START EXTRACT PROVIDED
With family and work commitments, getting time to write can prove difficult. So, like the soldier who can sleep at a moment's notice, I've had to learn to write when the chance arises. It's far from ideal – the how-to-write books never tell you to type on your phone in a noisy environment for ten minutes at a time – but if I want to write one hundred thousand words then rewrite and edit again, needs must.

Of course life takes priority over writing, and none of us would swap the life-affirming cleaning-up of vomit for an hour's peace doing something pleasurable like writing. You can't shirk those commitments; you have to do something to pay for the little ones' latest console game. But even the best of parents/employees are allowed some time to indulge.

Setting aside an hour or two is best, of course. I write fastest and best with my head down over the laptop, Rammstein assaulting my ears through the headphones. I can send the family away to the in-laws for a Sunday afternoon because "I have a plug to change and it'll take aaaaaages," but not very often. Dedicated writing times are few and far between, and if I relied on them I'd never get anything done.

Hence, many of us must learn to write whenever the opportunity arises, and I've come up with some suggestions ...

Tips for writing on the hoof:

• Accept that you may have to write in sub-optimal conditions. A busy work and home life create the perfect storm for procrastinators, giving ample opportunity for excuses. Don't accept excuses.

• Get some tech you're comfortable with; laptop, tablet, phone, whichever suits your circumstances. I've written over 100,000 words on a regular smartphone, using software perfectly compatible with my laptop. I like Quickoffice on a Samsung Galaxy, but other programmes and phones are available and may even be better. Some may even be free!
END EXTRACT PROVIDED
_YOUR TASKS:_
**1)** Please rewrite the paragraph beginning "Setting aside an hour or two" from the extract on finding time to write, making it shorter but keeping its main facts.
**2)** Extend the list of tips in the extract on finding time to write, starting after its last sentence.
START DATA UNDER STUDY
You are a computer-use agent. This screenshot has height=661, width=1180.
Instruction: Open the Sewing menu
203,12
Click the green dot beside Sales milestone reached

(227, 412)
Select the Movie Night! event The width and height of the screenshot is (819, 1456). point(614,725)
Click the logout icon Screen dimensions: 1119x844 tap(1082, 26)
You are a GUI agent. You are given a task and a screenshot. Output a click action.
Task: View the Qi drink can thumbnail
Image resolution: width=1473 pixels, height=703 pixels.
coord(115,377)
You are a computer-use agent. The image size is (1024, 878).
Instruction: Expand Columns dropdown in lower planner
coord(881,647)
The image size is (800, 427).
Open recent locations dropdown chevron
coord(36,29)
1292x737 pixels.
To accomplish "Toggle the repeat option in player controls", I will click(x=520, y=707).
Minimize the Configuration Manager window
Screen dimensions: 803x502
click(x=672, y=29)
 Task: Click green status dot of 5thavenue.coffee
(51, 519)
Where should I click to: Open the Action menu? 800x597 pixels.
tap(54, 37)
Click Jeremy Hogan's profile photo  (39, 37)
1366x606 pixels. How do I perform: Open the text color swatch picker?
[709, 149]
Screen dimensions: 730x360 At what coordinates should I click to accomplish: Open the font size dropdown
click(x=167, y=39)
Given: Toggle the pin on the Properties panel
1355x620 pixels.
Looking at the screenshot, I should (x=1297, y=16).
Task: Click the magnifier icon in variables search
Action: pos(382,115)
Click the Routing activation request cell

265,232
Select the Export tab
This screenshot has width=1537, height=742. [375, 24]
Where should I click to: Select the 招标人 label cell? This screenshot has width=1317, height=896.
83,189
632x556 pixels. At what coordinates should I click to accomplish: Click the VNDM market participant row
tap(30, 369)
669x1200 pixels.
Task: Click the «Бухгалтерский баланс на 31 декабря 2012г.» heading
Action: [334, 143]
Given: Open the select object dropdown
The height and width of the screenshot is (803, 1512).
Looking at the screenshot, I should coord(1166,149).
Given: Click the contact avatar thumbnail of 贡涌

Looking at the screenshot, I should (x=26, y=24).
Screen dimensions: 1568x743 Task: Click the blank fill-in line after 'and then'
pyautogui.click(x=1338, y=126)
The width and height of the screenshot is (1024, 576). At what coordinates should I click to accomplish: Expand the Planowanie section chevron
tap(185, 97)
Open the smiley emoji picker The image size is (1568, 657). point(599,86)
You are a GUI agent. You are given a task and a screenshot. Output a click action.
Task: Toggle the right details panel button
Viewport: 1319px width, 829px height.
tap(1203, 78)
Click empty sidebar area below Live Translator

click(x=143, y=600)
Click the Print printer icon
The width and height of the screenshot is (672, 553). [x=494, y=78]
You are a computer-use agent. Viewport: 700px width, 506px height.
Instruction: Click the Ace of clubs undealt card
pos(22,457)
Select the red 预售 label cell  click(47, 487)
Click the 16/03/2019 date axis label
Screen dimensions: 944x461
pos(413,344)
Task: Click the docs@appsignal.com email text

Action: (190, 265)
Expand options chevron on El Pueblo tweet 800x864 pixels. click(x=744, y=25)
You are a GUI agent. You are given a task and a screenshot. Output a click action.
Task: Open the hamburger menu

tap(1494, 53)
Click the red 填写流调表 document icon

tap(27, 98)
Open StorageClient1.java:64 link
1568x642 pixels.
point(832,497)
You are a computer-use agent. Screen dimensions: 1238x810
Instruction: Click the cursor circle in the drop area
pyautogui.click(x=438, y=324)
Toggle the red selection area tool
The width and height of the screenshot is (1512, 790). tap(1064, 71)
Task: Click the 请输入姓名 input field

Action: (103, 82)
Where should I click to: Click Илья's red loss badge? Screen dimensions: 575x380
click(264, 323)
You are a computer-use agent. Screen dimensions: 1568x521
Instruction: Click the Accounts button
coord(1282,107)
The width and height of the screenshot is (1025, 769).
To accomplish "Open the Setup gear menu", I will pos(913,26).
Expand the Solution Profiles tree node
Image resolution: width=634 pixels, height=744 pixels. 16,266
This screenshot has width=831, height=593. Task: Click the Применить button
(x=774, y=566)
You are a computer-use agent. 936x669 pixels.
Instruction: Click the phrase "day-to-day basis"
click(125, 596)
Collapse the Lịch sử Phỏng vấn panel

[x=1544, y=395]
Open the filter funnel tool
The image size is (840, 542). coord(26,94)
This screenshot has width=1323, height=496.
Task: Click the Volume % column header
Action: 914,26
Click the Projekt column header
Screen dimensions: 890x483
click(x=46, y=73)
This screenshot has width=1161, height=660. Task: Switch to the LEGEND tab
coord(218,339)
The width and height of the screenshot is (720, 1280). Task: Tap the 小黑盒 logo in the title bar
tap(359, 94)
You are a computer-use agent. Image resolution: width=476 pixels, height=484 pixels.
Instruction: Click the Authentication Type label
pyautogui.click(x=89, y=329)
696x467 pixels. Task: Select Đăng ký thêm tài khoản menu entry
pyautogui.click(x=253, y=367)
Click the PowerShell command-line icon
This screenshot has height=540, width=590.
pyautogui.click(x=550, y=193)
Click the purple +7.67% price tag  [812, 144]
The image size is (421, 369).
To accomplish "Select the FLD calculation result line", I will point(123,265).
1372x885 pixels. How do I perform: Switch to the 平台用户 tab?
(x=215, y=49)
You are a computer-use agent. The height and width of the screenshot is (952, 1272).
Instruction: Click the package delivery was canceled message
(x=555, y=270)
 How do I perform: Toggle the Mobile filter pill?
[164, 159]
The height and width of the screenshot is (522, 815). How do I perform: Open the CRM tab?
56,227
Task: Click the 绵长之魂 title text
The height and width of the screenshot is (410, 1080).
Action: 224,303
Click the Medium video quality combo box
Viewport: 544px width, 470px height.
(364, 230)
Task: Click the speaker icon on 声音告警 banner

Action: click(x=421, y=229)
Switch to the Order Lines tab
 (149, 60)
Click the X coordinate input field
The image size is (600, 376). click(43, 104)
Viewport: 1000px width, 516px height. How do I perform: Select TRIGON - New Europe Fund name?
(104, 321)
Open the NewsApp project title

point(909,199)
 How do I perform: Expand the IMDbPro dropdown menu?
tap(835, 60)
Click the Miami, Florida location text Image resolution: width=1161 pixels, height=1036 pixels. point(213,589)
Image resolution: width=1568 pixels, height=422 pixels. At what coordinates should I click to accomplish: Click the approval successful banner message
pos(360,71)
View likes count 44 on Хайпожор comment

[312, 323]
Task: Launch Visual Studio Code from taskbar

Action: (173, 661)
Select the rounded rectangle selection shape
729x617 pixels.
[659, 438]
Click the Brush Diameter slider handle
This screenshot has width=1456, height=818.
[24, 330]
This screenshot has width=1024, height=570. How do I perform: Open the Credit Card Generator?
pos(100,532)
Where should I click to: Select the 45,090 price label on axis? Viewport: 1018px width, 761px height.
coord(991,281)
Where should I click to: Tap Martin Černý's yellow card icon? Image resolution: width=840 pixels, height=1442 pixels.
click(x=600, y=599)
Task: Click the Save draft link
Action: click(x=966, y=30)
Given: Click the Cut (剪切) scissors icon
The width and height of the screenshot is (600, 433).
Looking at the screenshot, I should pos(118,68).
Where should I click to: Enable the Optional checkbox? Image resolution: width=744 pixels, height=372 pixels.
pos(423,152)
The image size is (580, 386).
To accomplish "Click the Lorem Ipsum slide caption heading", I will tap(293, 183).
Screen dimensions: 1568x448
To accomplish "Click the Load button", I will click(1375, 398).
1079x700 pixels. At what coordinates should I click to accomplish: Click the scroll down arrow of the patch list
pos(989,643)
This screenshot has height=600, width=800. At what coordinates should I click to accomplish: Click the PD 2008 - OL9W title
END DATA UNDER STUDY
_RESULTS BY TASK:_
**1)** A dedicated hour or two is best: the writer works fastest and best head down over the laptop with Rammstein on the headphones. Occasionally the family can be sent to the in-laws for a Sunday afternoon on the excuse of a lengthy plug change, but such dedicated times are rare, and relying on them would mean nothing got done.

**2)**
• Typing on a touchscreen feels very odd at first. Where's all that sensory feedback that tells you you're touching one key, and one key alone? But like anything else, it only takes practice, practice and more practice to get it right.

• Now your day is full of opportunities. The fifteen minutes wait at the dentist's. The time a colleague doesn't show up and you have no chance to do any work. The ten minutes outside your youngest's bedroom door hoping that this time, he'll stay in bed (hello from outside my youngest's bedroom door!).

• Accept that the first draft will have typos. Accept that your fingers are thicker than the keys. If your obsessive tendencies will let you, carry on regardless. You can kill all the tjats and yoys in the edit (see next point).

• Can't get in the mood? Fair enough – we all write better when we're as happy/sad/angry/excited as our characters. So go back and read the last couple of pages to get in the right frame of mind. If that doesn't work, edit. For me, at least, editing is a more clinical business that doesn't rely as much on mood to spot the three uses of gurn in the same paragraph.

• Back up! For the love of whatever deity/concept/person you hold dear, do not leave fifty thousand words of Hugo Award-winning novel sitting all vulnerable on your phone when it could get lost/stolen/eaten at any moment. Use a service like Dropbox or Google Drive, copy to your PC regularly, and/or get it on memory sticks.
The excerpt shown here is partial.